Information supplied START

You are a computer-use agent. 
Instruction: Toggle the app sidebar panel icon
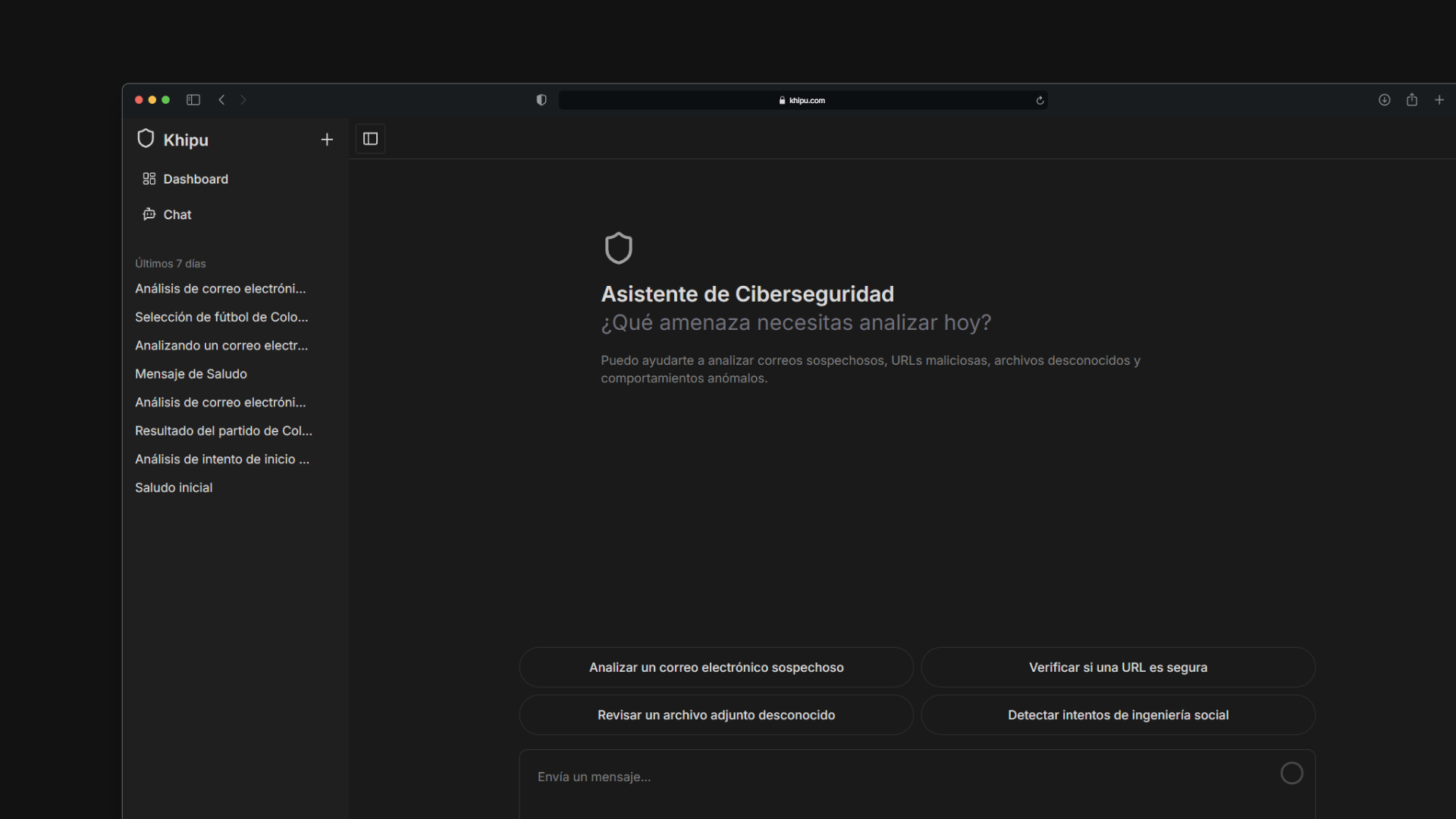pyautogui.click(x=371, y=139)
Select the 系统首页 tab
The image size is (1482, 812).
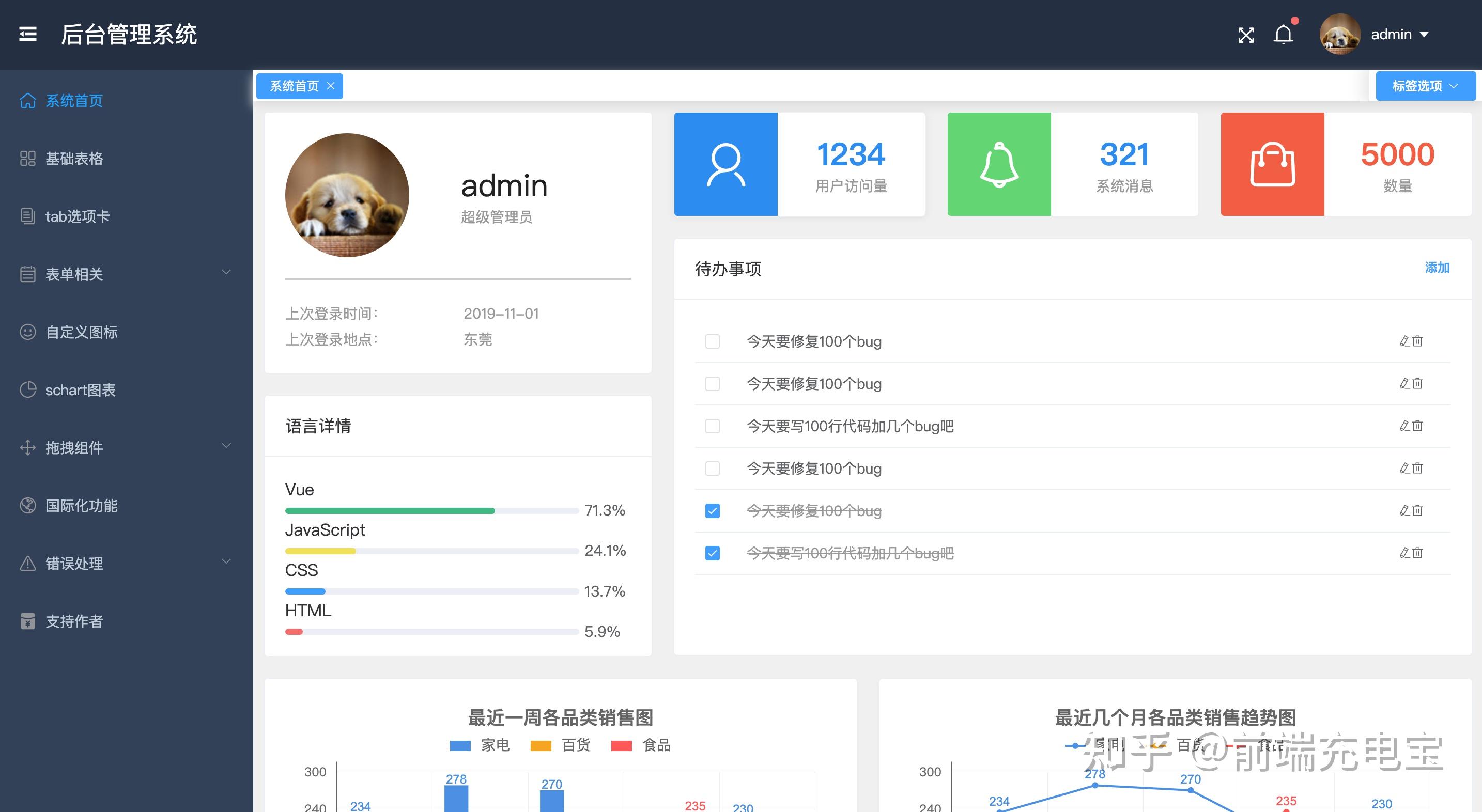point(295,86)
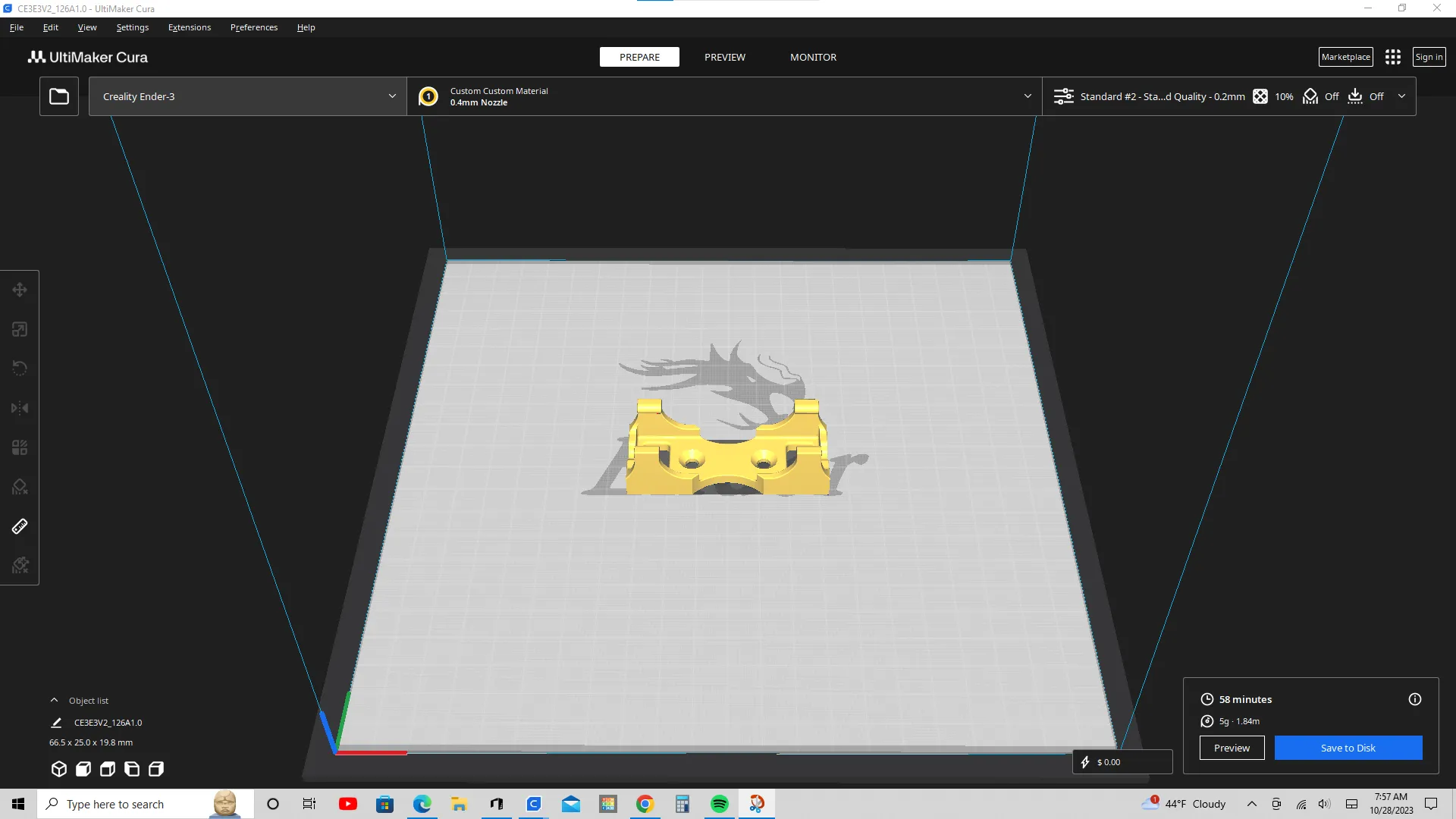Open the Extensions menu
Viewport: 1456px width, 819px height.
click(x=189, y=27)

Information supplied END
Information supplied START

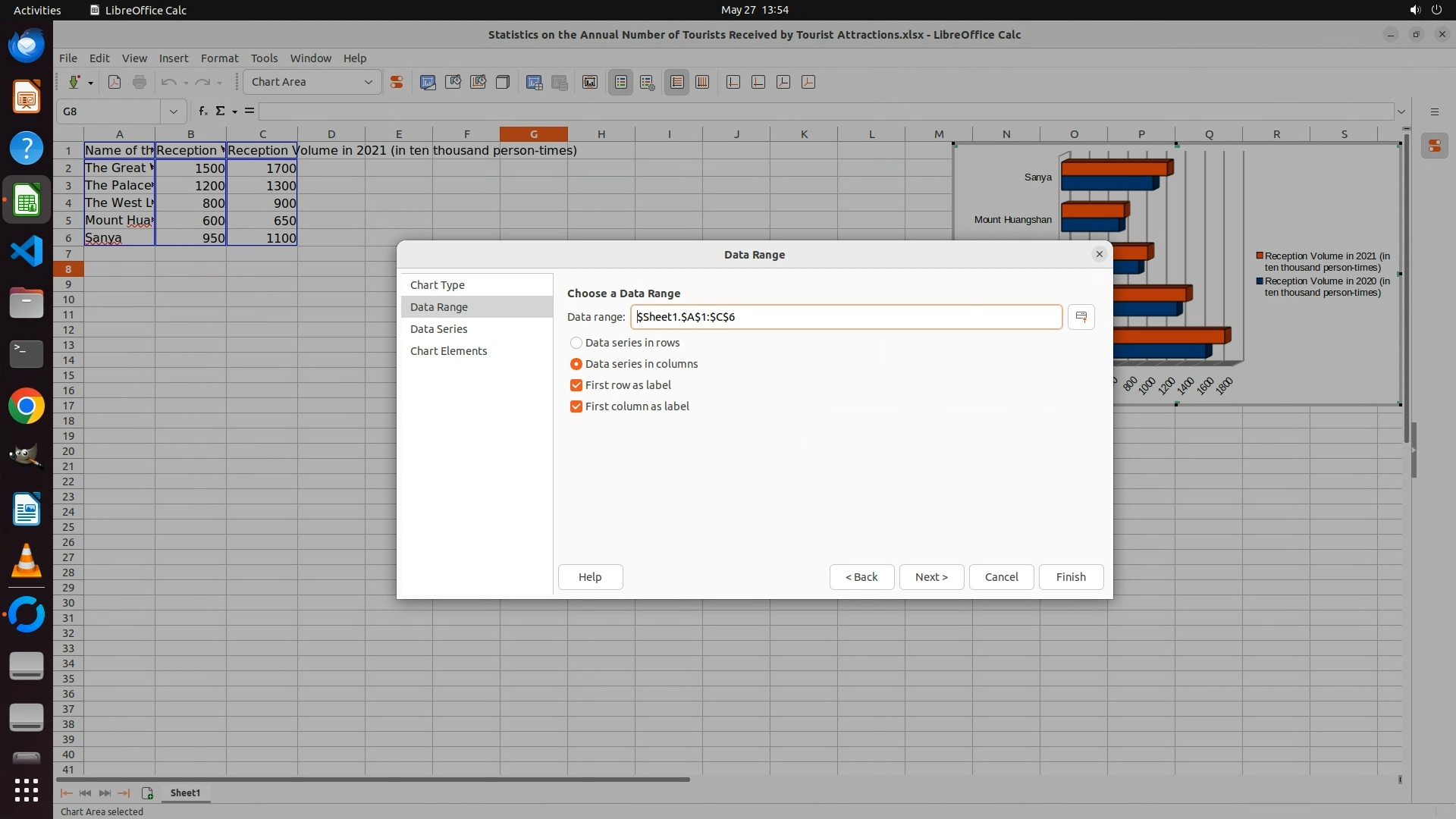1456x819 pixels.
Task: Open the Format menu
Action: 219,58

Information supplied END
Information supplied START

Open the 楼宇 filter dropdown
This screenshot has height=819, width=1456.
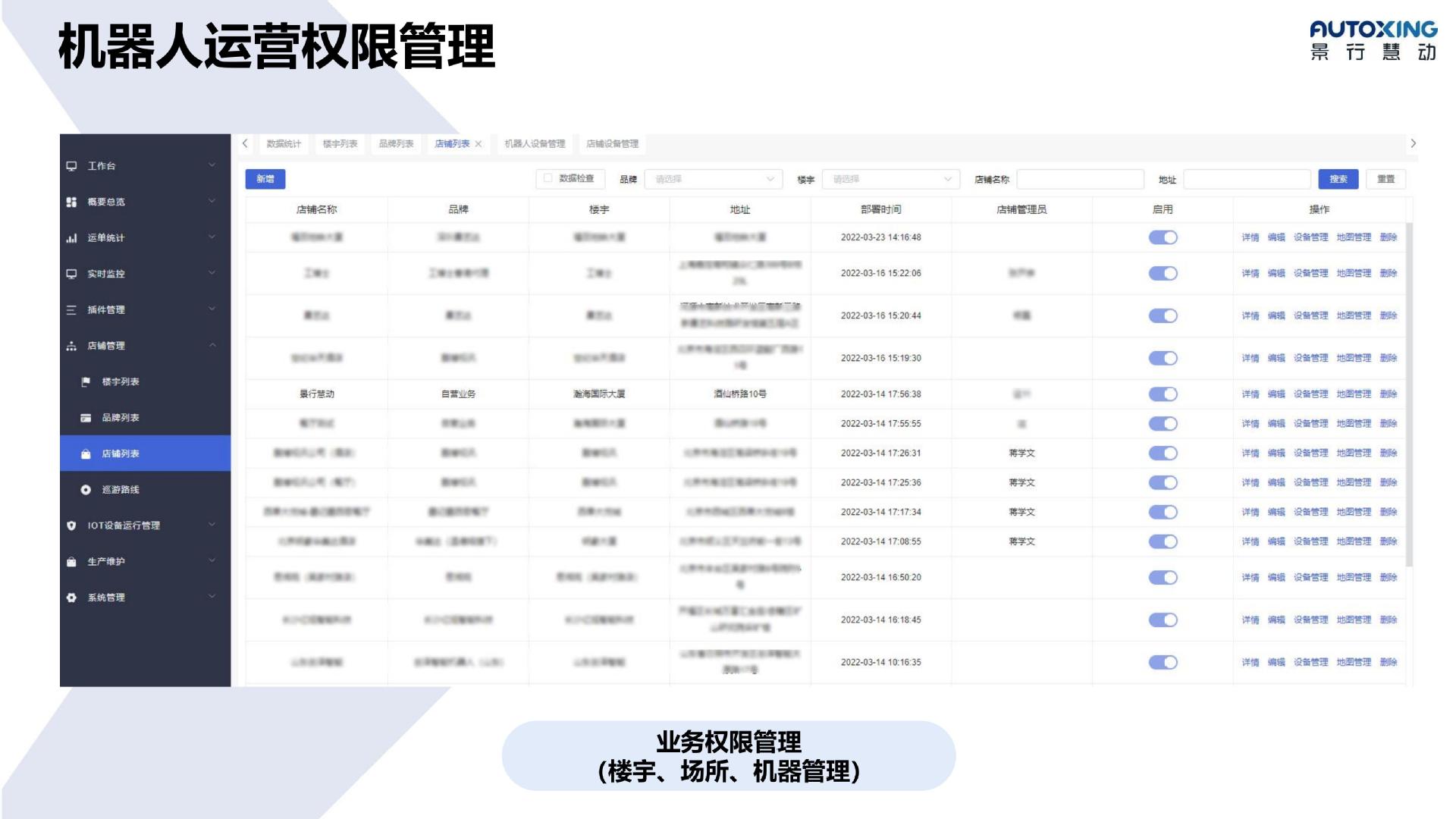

Information supplied END

▶ [Exercise directions]: Restate word for word the lines in the material above from the one with "Open the 楼宇 filter dropdown" to the one with "This screenshot has height=819, width=1456."; both of those lines count, and nothing else does.

▶ [Solved exercise]:
Open the 楼宇 filter dropdown
This screenshot has height=819, width=1456.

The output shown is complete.